In the course of the current rulings on data retention, the EU Court of Justice (C-339/20 and C-397/20) has ruled in a further case on a certain handling in France. What appears on the surface to be a pure data retention issue turns out, on closer inspection, to be a potentially landmark decision for the German criminal justice system.
Overview: EUGH sees ban on exploitation
Thereby, the line I have pointed out here is not new, already in “La Quadrature du Net” (EUGH; C-511/18, C-512/18 and C-520/18, there para. 226 and 227) it caught the eye and was then formulated in EUGH, C-746/18, quite generally as a – at that time already quite disregarded – principle:
Whether it is necessary to exclude information and evidence obtained in breach of Union law must be assessed, in particular, in the light of the risk posed by the admissibility of such information and evidence to the preservation of the principle of the adversarial process and thus to the right to a fair trial.

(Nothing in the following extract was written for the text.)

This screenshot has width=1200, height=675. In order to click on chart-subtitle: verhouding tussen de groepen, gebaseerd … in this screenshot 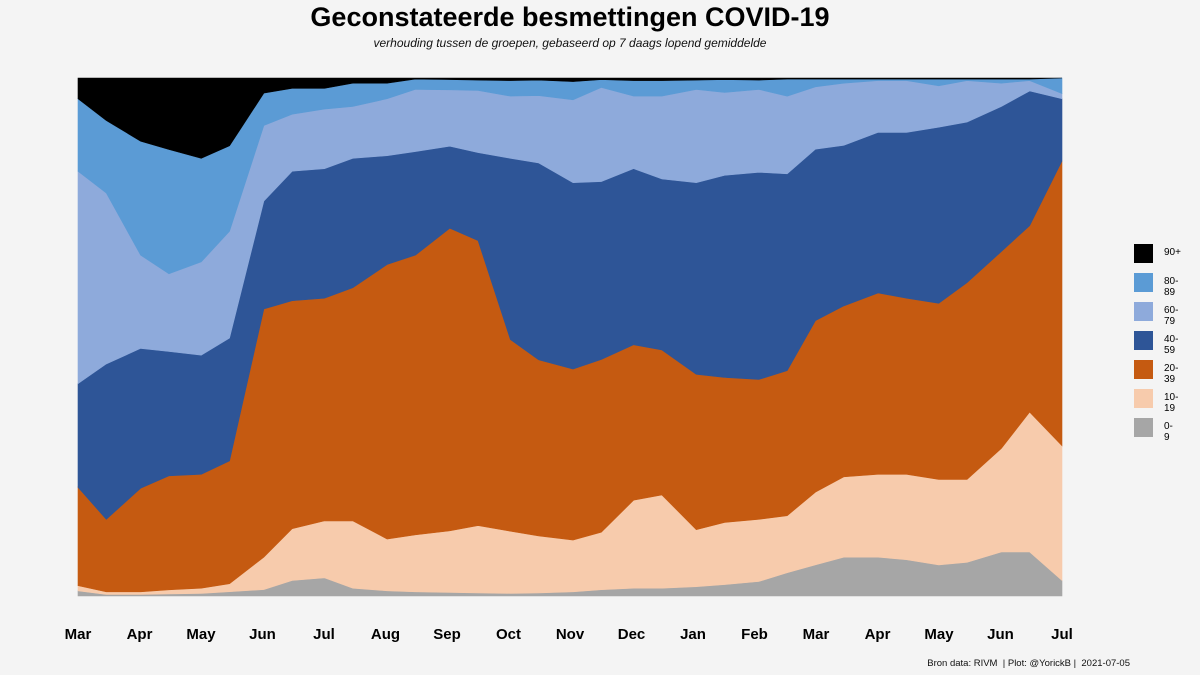, I will do `click(570, 43)`.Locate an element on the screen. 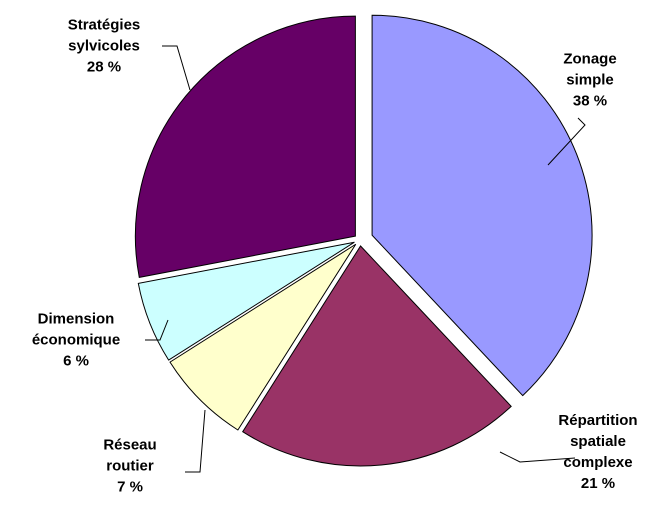 This screenshot has width=656, height=517. category-label: Zonage simple is located at coordinates (590, 70).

If a court concludes that a party is unable to comment properly on evidence that originates from an area in which the court does not have expertise and that is capable of significantly influencing the assessment of the facts, it must find a violation of the right to a fair trial and exclude that evidence in order to prevent such a violation.
EUGH, C‑746/18
This principle is again emphasized in concrete terms in the current decision:
The principle of effectiveness requires a national criminal court to exclude, in the context of criminal proceedings against persons suspected of having committed criminal offences, information and evidence obtained through general and indiscriminate retention of traffic and location data which is incompatible with Union law or through access by the competent authority to the data in question in breach of Union law, exclude persons who are not in a position to comment properly on the information and evidence, who have a background in which the court does not have expertise and who are likely to influence the assessment of the facts to a significant extent
EUGH, C-339/20 und C-397/20
German balancing doctrine put to the test
The weighing doctrine practiced in Germany (there is no general prohibition of exploitation, but the seriousness of the violation in the collection of evidence and the significance of the crime are to be weighed against each other!) – in combination with the form of the free judicial evaluation of evidence practiced in our country, which for example in Encrochat proceedings led to the uncontrolled transfer of “evidence” from abroad on demand – is difficult to reconcile with this in our opinion. Even if, as a rule, the EU Court of Justice does not necessarily prohibit the use of evidence:
However, this objective [prevention of undue prejudice] can be achieved in national law not only by prohibiting the use of such information and evidence, but also by national rules and practices for the assessment and weighting of the information and evidence or by taking into account their illegality in the context of sentencing (judgment of 6 October 2020, La Quadrature du Net and Others, C-511/18, C-512/18 and C-520/18, EU:C:2020:791, para. 225).
EUGH, C‑746/18
However, the EU Court of Justice takes a two-step approach to blatant cases, if the decisions cited here very briefly are placed in an overall context: First, it must be examined whether the collection of evidence is already contrary to EU law; in this case, the issue was data retention.
If there is evidence that has been collected in violation of EU law, the EU Court of Justice expressly states that there is an absolute prohibition on the use of such evidence if the party to a proceeding has
(…) is not in a position to comment properly on [this] evidence, which originates from an area in which the court does not have expertise and which is capable of significantly influencing the assessment of the facts
It is difficult not to think of Encrochat or Sky-ECC with this formulation. And there is the risk that the results of the investigation, which were very carefully waved through by the Federal Court of Justice and the Higher Regional Court, could be viewed extremely critically at the European level. Quite incidentally, the principle formulated here in the meantime in several ECJ decisions – sometimes abstract, sometimes concrete – that it must be critical if a court cannot assess evidence from its own sphere and the party (the defendant) cannot comment on it, is just as self-evident as an open declaration of war on the balancing doctrine.
Certainly not in the short term, but at least in the medium term, courts in Germany should get used to the idea that – long overdue – changes are rolling towards German criminal trials. In recent years, legislators have increasingly gutted the formalized criminal process under the guise of a supposed increase in efficiency. The modern enemy image of defense lawyers, who only delay trials, was often used, ignoring the fact that political austerity has caused courts to be overburdened, and that a lack of modern design still does not allow public prosecutors to work economically, for example in the case of dismissals. The ECJ now makes it clear that traditional principles are not set in stone forever – if politics and higher court jurisprudence do not react soon, a rude awakening may threaten.